UPDATED: September 26, 2014, at 11:32 a.m.
This past summer, Harvard announced that it would remove difficulty scores from the Q-Guide. Dean of Undergraduate Education Jay Harris said that “these changes reflect the decisions of the Faculty Council that were intended to make the Q a more accurate, sophisticated, and helpful mechanism for learning about and choosing courses.” Much of students' outrage centers upon the idea that we have the right to know this information and to choose classes as we please. I have a question for Jay Harris and the students of Harvard though that might alter the discussion on removing difficulty from the Q: How do we, as Harvard students and faculty members, define difficulty?
This question may seem overly simplistic, but in my mind, it is actually quite nuanced. When the Q asks us whether or not a class is difficult, is it asking us how hard it is to get an A? Or how easy it is to get a B? Is it how difficult the day-to-day work is, or how hard the final assignments are? I am sure that when many students answer on the Q, they have one or all of these definitions in mind. Difficulty could mean something more thought provoking though. It could be how much a class forces us to think about our own values and preconceived ideas and either change them or inspire us to believe them more deeply. Similarly, it could be how challenging the test material is, instead of how harshly the professor grades those tests. Or, maybe, something being difficult means that it forces us think about the big questions of life that frequently make us uncomfortable.
To be honest, I have no answers to this conundrum. I do know though that I am disappointed in our faculty for not challenging us to consider these questions about difficulty. Instead of using the Q-guide and our courses as a chance to ask ourselves what each of us considers as difficult and to show others these definitions, they have affirmed our belief that difficulty is synonymous with grades. They perpetuate a culture where we avoid uncomfortable questions and an intellectual challenge just as much as students who choose every class based on the difficulty scores do. Similarly, the faculty frequently laments how inflated grades have become. Again though, they are just as guilty of partaking in this inflation as the students are. Instead of making the content of their class difficult to think about, they focus on how hard it is to succeed in their class. I challenge the faculty to turn their focus away from grades and Q-scores. Specifically, I ask professors to consider these two questions: Who cares if it is easy to get an A if a student has been challenged to contemplate their ideas of the world and the content and has become a better learner in the process? And what is the point of giving a B for the sake of making a class “hard”?

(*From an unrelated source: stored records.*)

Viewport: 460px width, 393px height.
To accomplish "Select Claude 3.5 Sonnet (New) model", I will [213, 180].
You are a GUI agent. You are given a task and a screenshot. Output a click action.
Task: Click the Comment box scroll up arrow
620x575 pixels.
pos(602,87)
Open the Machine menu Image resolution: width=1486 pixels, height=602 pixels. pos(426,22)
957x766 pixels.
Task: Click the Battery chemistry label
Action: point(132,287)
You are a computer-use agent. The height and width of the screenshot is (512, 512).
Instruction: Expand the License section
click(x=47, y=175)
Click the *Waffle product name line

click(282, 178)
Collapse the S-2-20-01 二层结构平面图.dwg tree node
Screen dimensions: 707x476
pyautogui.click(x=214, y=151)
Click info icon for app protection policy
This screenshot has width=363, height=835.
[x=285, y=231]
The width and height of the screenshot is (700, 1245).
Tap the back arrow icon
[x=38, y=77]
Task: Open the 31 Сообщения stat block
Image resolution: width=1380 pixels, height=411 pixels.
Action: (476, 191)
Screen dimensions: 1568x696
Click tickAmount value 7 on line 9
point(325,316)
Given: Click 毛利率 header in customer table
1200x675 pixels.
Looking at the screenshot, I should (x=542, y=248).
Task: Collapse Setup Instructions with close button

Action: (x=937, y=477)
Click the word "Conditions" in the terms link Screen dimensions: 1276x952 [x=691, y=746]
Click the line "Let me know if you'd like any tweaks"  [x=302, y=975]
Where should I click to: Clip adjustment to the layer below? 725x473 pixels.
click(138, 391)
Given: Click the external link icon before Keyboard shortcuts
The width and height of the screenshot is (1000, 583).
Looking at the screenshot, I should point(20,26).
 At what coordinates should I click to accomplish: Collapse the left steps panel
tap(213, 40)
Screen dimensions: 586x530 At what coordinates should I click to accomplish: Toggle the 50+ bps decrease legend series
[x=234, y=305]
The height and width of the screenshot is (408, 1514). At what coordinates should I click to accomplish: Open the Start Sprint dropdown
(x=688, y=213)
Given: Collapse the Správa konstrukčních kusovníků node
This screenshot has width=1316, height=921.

Just as much as I ask the faculty to consider my thoughts, I ask my fellow students to do the same. We have a constant focus on how hard or easy it is to get a good grade in a class. I understand it. We have all been taught to strive for excellence in our efforts to get into Harvard, and an A is the ultimate sign of academic excellence. In our quest for this narrow definition of excellence though, we have forgotten that overcoming a challenge is imperative to excelling at something. As Henry Ward Beecher, an American abolitionist, once said, “We should not judge people by their peak of excellence; but by the distance they have traveled from the point where they started.” I encourage every member of the Harvard community, from tenured faculty to new freshmen, to consider this idea.
Similarly, in our quest to be the best, I find that we frequently lose sight of the amazing, meaningful talents we already do possess. In my work at the Admissions Office, the admissions officers frequently talk about how they seek out the “most intelligent, the most talented, and the most humane” students possible. We are those students, and in that spirit, I think it is important to remember and remind each other that we are excellent because of the ways that we better the lives of those around us. We do so via our prodigious athletic skills, our commitment to service, our ability to be engaging conversationalists, and our courage to disagree with our professors and peers. Most importantly, we are excellent people when we make our friends laugh and smile on their worst days. Our excellence is not defined by the letters, or the school, on our transcripts but by all of the other unbelievable things that we do for those around us.
James Piltch ’17 lives in Leverett House. His column appears on alternate Thursdays.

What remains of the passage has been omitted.